Thursday, March 3, 2011

The Magic of Language

 A word after a word after a word is power.
                                                                        from Margaret Atwood’s poem, Spelling

Words . . . are little houses, each with its cellar and garret. . . . To mount too high or descend too low is allowed in the case of poets, who bring earth and sky together.
                                                                        Gaston Bachelard

 Words about words – like looking up the word “dictionary” in the dictionary.  There’s an absurdity to it. It’s almost circular and nonsensical. I recently read an article in which a man described a night in Indonesia. He was staying in a hut in the middle of rice paddies.  It was a spectacular, star-filled night and the vast night sky was perfectly reflected in the dark, flat water surrounding him. He described feeling weightless, not sure which way was up. Something about the reflection was disorienting, as using words to describe words may be. The definition of “word” is: “a unit of language, consisting of one or more spoken sounds or their written representation, that functions as a principal carrier of meaning.” The definition goes on to say that words are “composed of one or more morphemes”, etc. etc. – which is a word I don’t know the meaning of. Interesting that I don’t understand the definition of the word “word”.
We communicate through the words that we speak, hear, read, write and there’s an assumption that what we mean to say is being understood by our chosen audience.

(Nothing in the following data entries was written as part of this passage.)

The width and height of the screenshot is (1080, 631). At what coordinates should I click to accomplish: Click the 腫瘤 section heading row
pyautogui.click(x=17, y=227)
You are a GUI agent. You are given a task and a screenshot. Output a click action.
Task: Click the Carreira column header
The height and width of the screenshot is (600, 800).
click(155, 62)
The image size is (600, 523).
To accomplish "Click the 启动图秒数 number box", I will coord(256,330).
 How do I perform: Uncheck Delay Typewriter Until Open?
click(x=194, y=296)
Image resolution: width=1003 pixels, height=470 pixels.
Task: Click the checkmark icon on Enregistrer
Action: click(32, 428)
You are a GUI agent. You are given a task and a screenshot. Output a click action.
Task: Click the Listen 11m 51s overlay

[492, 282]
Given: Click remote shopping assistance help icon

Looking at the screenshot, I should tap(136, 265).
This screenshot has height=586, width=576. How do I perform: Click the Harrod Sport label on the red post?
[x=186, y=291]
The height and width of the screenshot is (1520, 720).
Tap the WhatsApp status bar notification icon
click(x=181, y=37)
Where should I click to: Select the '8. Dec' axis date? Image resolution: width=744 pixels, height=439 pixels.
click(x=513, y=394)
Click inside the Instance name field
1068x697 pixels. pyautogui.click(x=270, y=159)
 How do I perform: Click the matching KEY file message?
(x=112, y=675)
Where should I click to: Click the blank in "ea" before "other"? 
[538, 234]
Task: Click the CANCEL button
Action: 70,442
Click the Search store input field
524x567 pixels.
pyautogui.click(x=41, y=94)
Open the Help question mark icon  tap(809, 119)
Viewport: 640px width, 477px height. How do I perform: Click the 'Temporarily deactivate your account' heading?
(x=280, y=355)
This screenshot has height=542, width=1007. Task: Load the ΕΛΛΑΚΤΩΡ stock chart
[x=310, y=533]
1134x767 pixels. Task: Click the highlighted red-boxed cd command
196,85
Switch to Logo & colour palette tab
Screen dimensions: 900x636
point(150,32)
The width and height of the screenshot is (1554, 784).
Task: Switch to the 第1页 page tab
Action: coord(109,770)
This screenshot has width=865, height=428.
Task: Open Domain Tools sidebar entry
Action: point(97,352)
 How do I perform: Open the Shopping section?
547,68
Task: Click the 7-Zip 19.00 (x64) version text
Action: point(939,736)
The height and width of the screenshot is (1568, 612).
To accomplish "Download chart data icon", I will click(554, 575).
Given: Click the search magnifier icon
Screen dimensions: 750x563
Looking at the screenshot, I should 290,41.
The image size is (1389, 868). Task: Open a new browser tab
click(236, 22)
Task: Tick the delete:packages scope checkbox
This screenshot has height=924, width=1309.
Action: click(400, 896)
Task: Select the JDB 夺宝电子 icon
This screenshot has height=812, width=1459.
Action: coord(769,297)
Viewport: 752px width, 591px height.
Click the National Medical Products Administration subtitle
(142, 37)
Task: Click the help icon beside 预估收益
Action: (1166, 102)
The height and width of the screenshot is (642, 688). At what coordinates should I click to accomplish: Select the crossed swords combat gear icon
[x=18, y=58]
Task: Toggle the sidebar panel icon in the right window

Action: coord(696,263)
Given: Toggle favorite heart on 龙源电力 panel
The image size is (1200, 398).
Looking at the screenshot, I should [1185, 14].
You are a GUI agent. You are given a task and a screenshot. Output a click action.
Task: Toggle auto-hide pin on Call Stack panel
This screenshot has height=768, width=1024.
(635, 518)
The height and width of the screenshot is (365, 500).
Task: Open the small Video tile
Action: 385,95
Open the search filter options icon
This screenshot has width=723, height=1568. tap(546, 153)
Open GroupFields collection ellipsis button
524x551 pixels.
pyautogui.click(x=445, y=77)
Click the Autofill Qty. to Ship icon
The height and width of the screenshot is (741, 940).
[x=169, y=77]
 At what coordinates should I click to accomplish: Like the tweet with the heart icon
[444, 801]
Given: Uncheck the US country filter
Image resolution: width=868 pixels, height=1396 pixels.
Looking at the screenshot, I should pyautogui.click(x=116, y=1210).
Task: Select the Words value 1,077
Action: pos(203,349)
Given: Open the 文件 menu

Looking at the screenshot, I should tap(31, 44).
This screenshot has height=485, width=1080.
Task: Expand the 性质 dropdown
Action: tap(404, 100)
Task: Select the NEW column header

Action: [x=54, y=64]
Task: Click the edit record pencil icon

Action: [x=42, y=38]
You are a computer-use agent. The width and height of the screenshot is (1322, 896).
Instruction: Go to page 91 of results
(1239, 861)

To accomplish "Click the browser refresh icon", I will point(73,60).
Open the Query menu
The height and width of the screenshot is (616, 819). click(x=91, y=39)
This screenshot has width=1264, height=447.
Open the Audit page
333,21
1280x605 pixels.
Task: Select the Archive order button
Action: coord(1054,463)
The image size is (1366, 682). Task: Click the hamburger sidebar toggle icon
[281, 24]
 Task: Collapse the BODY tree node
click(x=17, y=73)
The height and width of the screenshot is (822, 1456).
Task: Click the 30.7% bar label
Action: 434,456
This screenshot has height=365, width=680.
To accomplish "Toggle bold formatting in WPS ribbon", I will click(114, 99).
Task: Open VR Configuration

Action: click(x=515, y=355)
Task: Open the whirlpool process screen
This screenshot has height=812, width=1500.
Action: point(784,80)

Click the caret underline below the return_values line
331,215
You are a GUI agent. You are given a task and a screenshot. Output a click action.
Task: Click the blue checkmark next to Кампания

But each word is rich in its own history and meaning, in addition to being subject to individual interpretation.  When I ask for a little enthusiasm for something I’m starting in my life, am I consciously aware of asking for, essentially, divine inspiration.  (en-, in, within + theos, god or “possessed by god”).  Clearly not a conscious request, as the word “enthusiasm” has somehow been watered down to a more cheerleader-like quality then its original magnitude may suggest.
It makes me wonder if I’m ever really saying, or hearing, what is truly being said.  What is understanding?  The etymology of “understanding” is “standing in the midst of.” Perhaps we are meant to allow words to engulf us, like a reflected starry sky, so that the true meaning – altered and enhanced from the original attempt to express a new idea by each murmur and expression  of it  – can have its impact.